4. Be energy efficient

Conduct rehearsals under working lights where possible. Switch off show lighting after the rig check until half an hour before the performance – companies such as the National Theatre and Live Nation have been doing this for years. Switch off all equipment when not in use. If you want to go the extra mile, use renewable energy sources like cycle power, solar or waste vegetable oil biodiesel – it’s been done for both indoor and outdoor shows including the big ones like Glastonbury, Latitude and Frieze Art Fair.

5. Design energy efficient lighting rigs

Design a rig that uses every luminaire purposefully, and choose the lowest wattage lamp to fit the job. Try to use tungsten instead of discharge, and where appropriate explore low energy lighting such as LEDs.

6. Use rechargeable batteries

Rechargeable batteries are 32 times less harmful to the environment than disposables, and can save money compared to using disposable batteries regularly. Use rechargeables for portable on-stage equipment and always recycle batteries after use. For more information and case studies, see our Better Batteries campaign.

7. Reduce transport

Try to source materials and equipment locally, and combine deliveries. When designing for tour, create a set that fits into an economical space. Use public transport and hybrid taxi services, and when travelling in cars and vans, maximise occupancy to bring down your relative carbon emissions.
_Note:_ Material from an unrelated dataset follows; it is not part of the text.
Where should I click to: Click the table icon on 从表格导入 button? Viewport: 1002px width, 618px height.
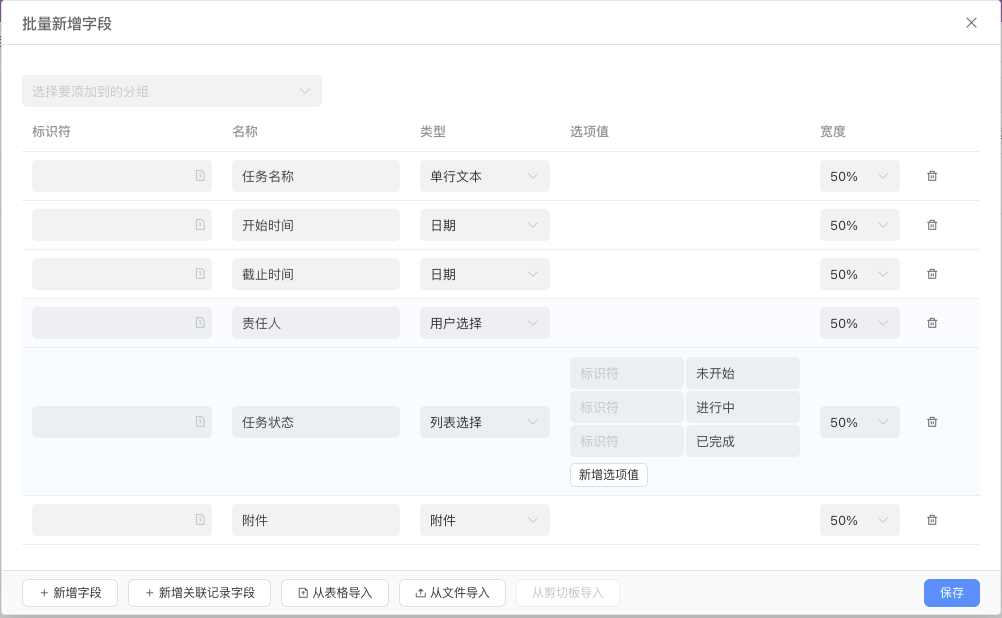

8. Recycle materials after the show

Make sure all set, props and costumes are recycled after the show. Use a production waste service that recycles materials rather than sending waste to landfill, for example Scenery Salvage and Set-Exchange, and hire or donate items to local organisations, schools and schemes like Community Repaint.

9. Monitor your environmental impacts

Data is power – monitoring your energy use and the carbon emissions of the key materials you use over time can identify priorities for where savings can be made, or new ideas tested. Our IG Tools carbon calculator has a production calculator and our Sustainable Production Guide has further advice.

10. Talk about it

Tell your stories and ambitions to your collaborators, suppliers, funders, artists and audiences. Suppliers often have their own suggestions and collaborators may be willing to help you achieve your aims. Audience travel makes up a significant proportion of the arts sector’s carbon footprint, so you really want to encourage them to use green travel – sharing your green actions can amplify the impact of your efforts by encouraging others to do the same.